Exhibit B – Page 1 |
3. No Admission. The Parties agree that nothing contained in this Agreement shall constitute or be treated as an admission of liability or wrongdoing by either of them.
4. Modification; Severability. The Parties agree that if a Court of competent jurisdiction finds that any term of this Agreement is for any reason excessively broad in scope, duration, or otherwise, such term shall be construed or modified in a manner to enable it to be enforced to the maximum extent possible. Further, the covenants in this Agreement shall be deemed to be a series of separate covenants and agreements. If, in any judicial proceeding, a Court of competent jurisdiction shall refuse to enforce any of the separate covenants deemed included herein, then at the option of the Company, wholly unenforceable covenants shall be deemed eliminated from the Agreement for the purpose of such proceeding to the extent necessary to permit the remaining separate covenants to be enforced in such proceeding.
5. Certain Representations. The Parties represent and acknowledge that in executing this Agreement such party does not rely and has not relied upon any representation or statement made by the other party or the other party’s agents, representatives or attorneys with regard to the subject matter, basis or effect of this Agreement or otherwise.
6. Entire Agreement.
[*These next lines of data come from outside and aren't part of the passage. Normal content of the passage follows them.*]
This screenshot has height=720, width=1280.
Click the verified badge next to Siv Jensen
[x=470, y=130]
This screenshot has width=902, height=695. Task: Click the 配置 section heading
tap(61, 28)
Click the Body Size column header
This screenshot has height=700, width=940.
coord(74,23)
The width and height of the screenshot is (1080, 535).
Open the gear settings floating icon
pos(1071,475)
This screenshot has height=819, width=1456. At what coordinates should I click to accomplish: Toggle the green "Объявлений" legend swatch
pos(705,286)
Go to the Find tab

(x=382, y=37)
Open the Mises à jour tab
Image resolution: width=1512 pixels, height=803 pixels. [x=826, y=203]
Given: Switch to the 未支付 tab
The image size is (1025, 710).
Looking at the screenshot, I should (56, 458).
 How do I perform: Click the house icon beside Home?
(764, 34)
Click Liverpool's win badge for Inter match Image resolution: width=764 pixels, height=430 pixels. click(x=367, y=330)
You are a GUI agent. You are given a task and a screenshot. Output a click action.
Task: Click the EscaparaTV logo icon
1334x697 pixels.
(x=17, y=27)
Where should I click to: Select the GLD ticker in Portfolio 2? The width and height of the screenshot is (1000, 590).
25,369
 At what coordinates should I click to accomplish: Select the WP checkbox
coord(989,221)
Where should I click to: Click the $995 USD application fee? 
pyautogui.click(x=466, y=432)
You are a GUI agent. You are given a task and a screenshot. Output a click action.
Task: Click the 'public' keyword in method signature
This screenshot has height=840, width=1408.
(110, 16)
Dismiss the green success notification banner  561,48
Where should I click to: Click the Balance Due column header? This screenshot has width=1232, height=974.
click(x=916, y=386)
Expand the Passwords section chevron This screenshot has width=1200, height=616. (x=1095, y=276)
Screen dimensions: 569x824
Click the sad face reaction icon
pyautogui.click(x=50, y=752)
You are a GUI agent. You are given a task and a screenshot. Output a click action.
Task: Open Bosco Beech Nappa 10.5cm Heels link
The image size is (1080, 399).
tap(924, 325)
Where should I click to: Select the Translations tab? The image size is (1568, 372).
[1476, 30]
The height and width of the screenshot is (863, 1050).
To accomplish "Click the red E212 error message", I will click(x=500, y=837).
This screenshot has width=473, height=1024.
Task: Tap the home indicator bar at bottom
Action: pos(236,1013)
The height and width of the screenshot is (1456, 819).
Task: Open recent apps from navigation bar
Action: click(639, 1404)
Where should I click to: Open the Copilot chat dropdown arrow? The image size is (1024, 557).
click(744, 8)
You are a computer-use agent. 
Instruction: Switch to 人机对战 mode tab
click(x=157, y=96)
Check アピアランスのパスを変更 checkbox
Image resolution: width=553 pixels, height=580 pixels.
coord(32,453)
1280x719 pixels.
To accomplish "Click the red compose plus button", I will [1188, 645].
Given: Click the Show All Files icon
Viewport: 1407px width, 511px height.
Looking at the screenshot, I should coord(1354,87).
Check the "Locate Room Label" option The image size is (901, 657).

This Agreement, together with the Employment Agreement contains the entire agreement between the Parties relating to the subject matter of this Agreement, and may not be altered or amended except by an instrument in writing signed by both Parties hereto.
7. Assignment. This Agreement and the rights and obligations of the Parties hereunder may not be assigned by either party without the prior written consent of the other party.
8. Binding Agreement. This Agreement shall be binding upon and inure to the benefit of the Parties and their respective representatives, successors and permitted assigns.
9. Waiver. Neither the waiver by either party of a breach of or default under any of the provisions of the Agreement, nor the failure of such party, on one or more occasions, to enforce any of the provisions of the Agreement or to exercise any right or privilege hereunder shall thereafter be construed as a waiver of any subsequent breach or default of a similar nature, or as a waiver of any provisions, rights or privileges hereunder.
Exhibit B – Page 2 |
10. Further Assurances. The Parties agree to take or cause to be taken such further actions as may be necessary or as may be reasonably requested in order to fully effectuate the purposes, terms, and conditions of this Agreement.
11. Governing Law. This Agreement, for all purposes, shall be construed in accordance with the laws of the State of Maryland without regard to conflicts of law principles. Subject to Section 12, any action or proceeding by either of the parties to enforce this Agreement shall be brought only in a state or federal court located in the State of Maryland, and the parties hereby irrevocably submit to the exclusive jurisdiction of such courts and waive the defense of inconvenient forum to the maintenance of any such action or proceeding in such venue.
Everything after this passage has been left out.